How to change page content in `page.update.before` hook?

I’m developing a plugin that adds IDs to structure field entries. However, I have trouble saving the modified data. Here’s my plugin hook:

'hooks' => [
  'page.update:before' => function ($page, $values, $strings) {
    foreach ($values as $key => $field) {
      if (is_array($field)) {
        fillIds($field);

        $page->update([
          $key => yaml::encode($field)
        ]);
      }
    }

    $values['test'] = 'foo1'; // does nothing
    $strings['test'] = 'foo2'; // does nothing

    return [
      'test' => 'foo3' // does nothing
    ];
  }
]

As you can see, I try 4 ways of updating the page. If I call $page->update(), it does nothing, probably because Kirby detects it would cause and endless loop due to the hook? If I change the $values and $strings array, nothing happens (I tried specifying them as references in the arguments but I get errors). Finally, if I return an array, still nothing happens.

How am I supposed to update the page? I could use page.update.after but I think it would be less efficient. Also, I don’t get the $values arguments which is not so convenient.

@texnixe has built a similar plugin for Kirby 2 and it uses the $page->update() method. That does work in page.update.after, but not in page.update.before where I need it.

How do I update the page content in page.update.before?

Before hooks do not let you modify the incoming data. They give you the option to do something before the values are actually saved to disk. Like intervening the save action by throw new Error('Oops') or perhaps clear a cache. In your case you would probably need to use the page.update:after hook and update any structure item that does not have an id yet in there.

2 Likes

You can do it. Edit the content and fire
$page->update($your_edited_content)

In my experience, you even can’t fall into a endless loop with that…

You can do what? Not sure what you are trying to add here?

Nevermind. I’ve tried in page.update.after. So as @hdodov mentioned, it works there…

Hi @texnixe , I have a similar case and I think it is valid in general.

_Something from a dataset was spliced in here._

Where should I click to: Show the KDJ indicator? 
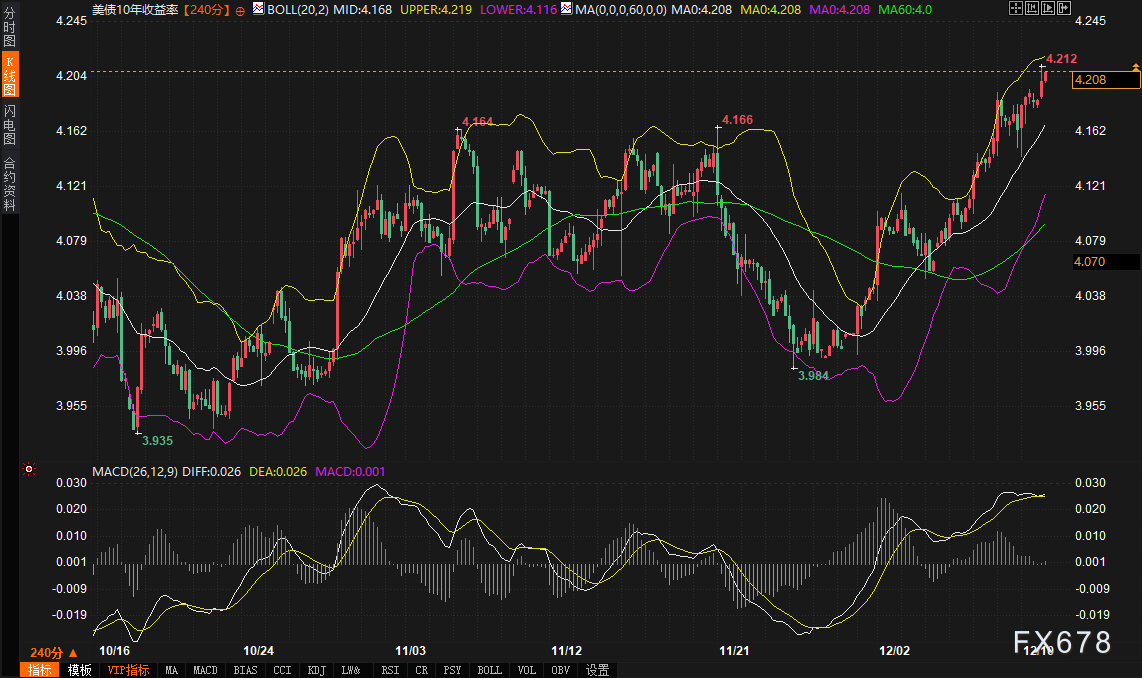(317, 670)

I want to modify field values before they get saved. My application case is that I analyze the contents of layouts and see if a certain block was used that needs a certain css and then store with the page that this page should always include a specific css when rendering (but only when this block type is used). So the field I modify on the page is called ‘usedblocktypes’

I do not want to “save the page twice” with an page.update:after hook. That would be ugly, as it would cost me CPU. Why do two commits() if one is enough?

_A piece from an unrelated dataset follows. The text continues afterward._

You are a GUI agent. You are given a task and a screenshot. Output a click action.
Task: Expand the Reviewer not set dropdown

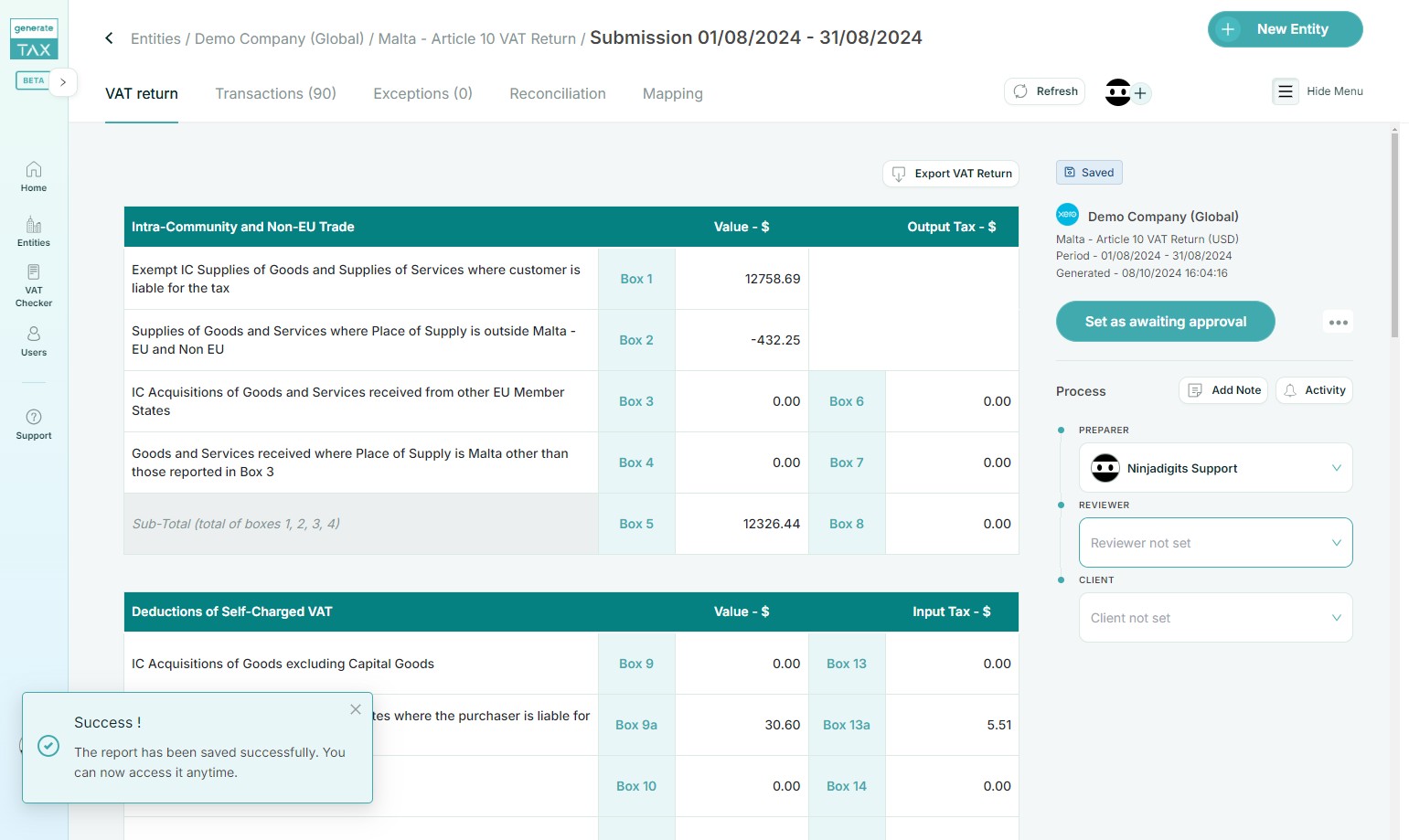pos(1214,543)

I am used from other systems (SQL Servers, Dynamics CRM, …) to have hooks that can run before saving a database entry that can manipulate the in-memory entry. I expect that this “just works”, so I wondered how it works with Kirby.

I debugged deeply into the page.update:before hook and found:

```
‘hooks’ => [
‘page.update:before’ => function (Kirby\Cms\Page $page, array $values, array $strings) {
// your code goes here
}
]
```

  • all input variables are passed by value, not by reference. So manipulating $strings or $values won’t change the values going into storage
  • the hook can actually return a maniplated $page entity, this will be parsed. I found no obvious idea how to pass the new input into this.
  • the ModelCommit→call(array $arguments, Closure $callback) is responsible to call the hook, but I found no way how I can pass modified $arguments. I didn’t try manipulating $hook though, maybe that is the answer

… so I found no way to do this using the page.update:before hook.

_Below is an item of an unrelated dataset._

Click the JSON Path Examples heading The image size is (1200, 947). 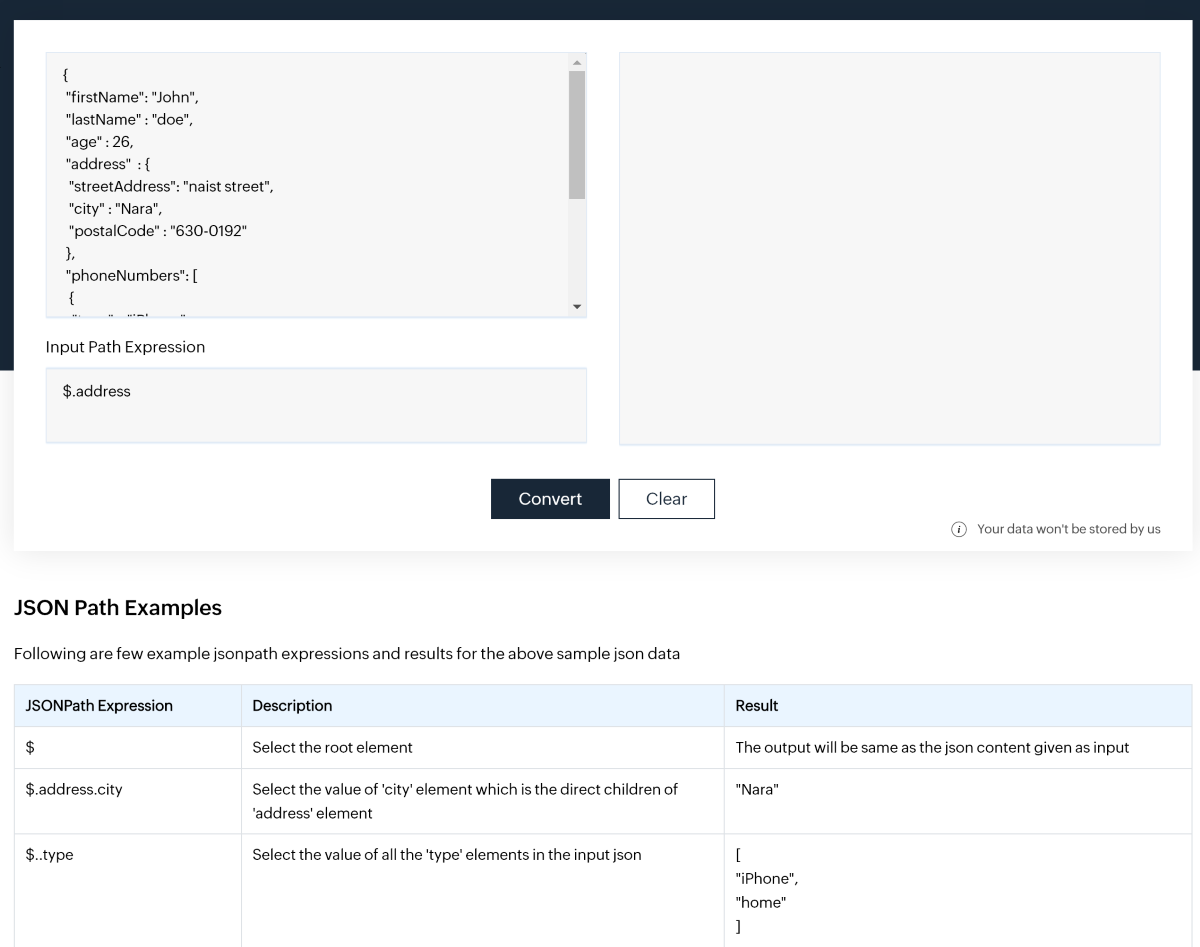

The stacktrace during debugging showed me that I am within Kirby\Cms\Page→public function update( ?array $input = null, ?string $languageCode = null, bool $validate = false ): static

So I override that update() function on a model in site/models/default.php

```

public function update( ?array $input = null, ?string $languageCode = null, bool $validate = false ): static {
    if ($input) {
       $this->hookPageUpdateBefore($input);
    }
    return parent::update($input, $languageCode, $validate);
}

public function hookPageUpdateBefore(array &$input) {
  $input['usedblocktypes'] = 'whatever';
}

```

What is the “correct Kirby way” ?

The hook doesn’t really make sense here, but overriding the update method does.